White House deputy national security adviser Dina Powell will resign from her position early next year, the first of what could be several departures expected around the one-year anniversary of President Trump's swearing-in.
Powell has been deeply involved in the Trump administration's Middle East policy and has accompanied him on his trips overseas, sitting in on meetings with world leaders and offering counsel.
"Dina Powell has been a key, trusted advisor in this administration," said press secretary Sarah Sanders in a statement confirming the planned departure. "She has always planned to serve one year before returning home to New York, where she will continue to support the President's agenda and work on Middle East policy."
Earlier this week, Trump announced he was officially recognizing Jerusalem as the capital of Israel, setting off widespread condemnation outside of Israel and throwing the U.S. role in any peace process into doubt. Trump and others in the administration, though, say they remain committed to finding peace between Israel and the Palestinians and think this week's announcement could help. Powell is expected to accompany Vice President Pence on his trip to the region next week.
"Dina has done a great job for the Administration and has been a valued member of the Israeli-Palestinian peace team," said Jared Kushner, a top adviser to the president and Trump's son-in-law. "She will continue to play a key role in our peace efforts and we will share more details on that in the future."

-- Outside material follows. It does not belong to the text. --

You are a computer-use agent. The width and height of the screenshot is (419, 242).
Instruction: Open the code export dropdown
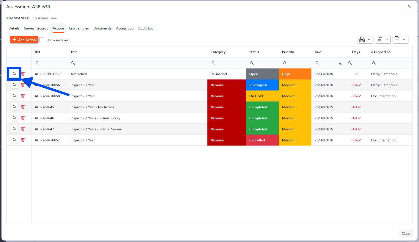[x=382, y=40]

Powell came to the Trump administration from Goldman Sachs, and previously served in the Bush administration. She is Egyptian-American and is fluent in Arabic. She initially came into the White House as an adviser to Ivanka Trump, serving as senior counselor for economic initiatives. But quickly she moved over to the National Security Council. National security adviser H.R. McMaster brought her over to his team after he replaced Trump pick Michael Flynn, and described her in a statement on Friday as "invaluable."
"Her sage advice helped provide options to the President and her strong relationships across the U.S. government and internationally helped drive execution of the President's decisions," McMaster said. "She is one of the most talented and effective leaders with whom I have ever served."
That doesn't mean the president has always taken her advice. In a White House that at times has been divided into factions, Powell was one of the "globalists" (a moniker bestowed by former chief strategist Steve Bannon), along with National Economic Council director Gary Cohn, also a Goldman Sachs alum, and McMaster.
It has long been rumored that Cohn and Secretary of State Rex Tillerson would also leave the administration around the one year mark. The White House denies those rumors.